Document excerpt:
I think all this cold weather and less fishing gets us kinda stir crazy!!! Come on Drum Season!!


----------



## JAM (Jul 22, 2002)

*Still fishin Still catchin*

Ain't board yet.. Just tryin to get the terminology down LOL... I think Gillys got it right put a litttle happy into it... JAM


----------



## dirtyhandslopez (Nov 17, 2006)

*Kinda' off subject*

I feel some video watching is in order to understand all this.
There used to be a man in our club that used to do a "Yarmouth" cast. He used about a 14' stiff as a telegraph pole rod twinned with what looked like a big fly reel, except when he was casting, he would unscrew the reel from reeling position to the reel set like a spinner. Then he'd basically get it moving, spin a time or two and let it fly. I think I remember him hitting 200yrds a few times, and nearly always won the club casting comps. Cracknell was his last name.
Anyone else heard of this? Blackbeard? Tommy? Anyone?
This was late 70's, early 80's.


----------



## Tommy (Jan 24, 2001)

Sounds like an Alvey reel.

Tommy


----------



## BlaineO (Jan 22, 2001)

dirtyhandslopez,

I'm the anyone, in this case........... 

Depending on where you are, a "Yarmouth cast" is a backcast.

Was he facing the direction of the cast or was his back to it when he started his cast?

Blaine


----------



## sandcruiser (Jan 15, 2007)

*paralysis by analysis?*

Casting broken down easy like:

OTG=slow,steady power curve and technique foundation (makes sense not to start with this cast, you might get better if you do)
M.Pendy=develop timing and build extra power to power curve learned from OTG (help out the fishing line and sinker industry with this cast)
Hatteras=try not to kill others in a crowd with short drop and no extreme power curve (try to use mental imagery of looking cool at the Point with the big dogs with this cast)
Free style=listen to nobody and develop a Lee Trevino like 'one-of-a-kind' cast that no one can duplicate (or would want to)

Finally, start with the cast you can't do first like the Hatteras (to wreck confidence) and work backwards to the more dangerous casts to impress others. Find a beach with nobody to your right if your right handed and nobody to your left if your a lefty. Don't hurt nothing but your feelings. Last but not least, don't listen to me.


----------

Written instruction: In the casting forum thread, what was the last name of the club member who did the "Yarmouth" cast?

Given data:
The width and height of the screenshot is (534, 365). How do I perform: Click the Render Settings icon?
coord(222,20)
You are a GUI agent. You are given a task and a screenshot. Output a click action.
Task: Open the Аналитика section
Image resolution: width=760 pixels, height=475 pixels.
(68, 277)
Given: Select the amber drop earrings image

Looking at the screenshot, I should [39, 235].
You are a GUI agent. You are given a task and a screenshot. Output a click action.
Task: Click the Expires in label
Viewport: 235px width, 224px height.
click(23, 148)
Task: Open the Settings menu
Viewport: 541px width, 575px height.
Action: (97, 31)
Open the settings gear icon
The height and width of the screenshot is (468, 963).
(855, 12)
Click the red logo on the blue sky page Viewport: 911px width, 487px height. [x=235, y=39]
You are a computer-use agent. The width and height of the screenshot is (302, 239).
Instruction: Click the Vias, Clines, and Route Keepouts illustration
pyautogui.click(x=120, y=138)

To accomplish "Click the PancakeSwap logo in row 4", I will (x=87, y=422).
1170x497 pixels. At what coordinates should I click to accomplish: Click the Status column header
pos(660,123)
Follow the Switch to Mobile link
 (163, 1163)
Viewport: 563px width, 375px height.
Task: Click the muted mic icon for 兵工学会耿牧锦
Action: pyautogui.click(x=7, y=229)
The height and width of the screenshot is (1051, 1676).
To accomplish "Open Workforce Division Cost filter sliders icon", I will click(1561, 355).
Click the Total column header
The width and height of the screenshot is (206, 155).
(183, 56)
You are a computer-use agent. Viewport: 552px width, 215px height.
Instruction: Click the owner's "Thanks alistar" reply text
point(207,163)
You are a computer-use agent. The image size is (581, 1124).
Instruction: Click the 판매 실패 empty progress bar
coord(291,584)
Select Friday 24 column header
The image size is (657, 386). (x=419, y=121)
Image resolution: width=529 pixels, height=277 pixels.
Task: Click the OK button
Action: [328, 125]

Exercise solution: Cracknell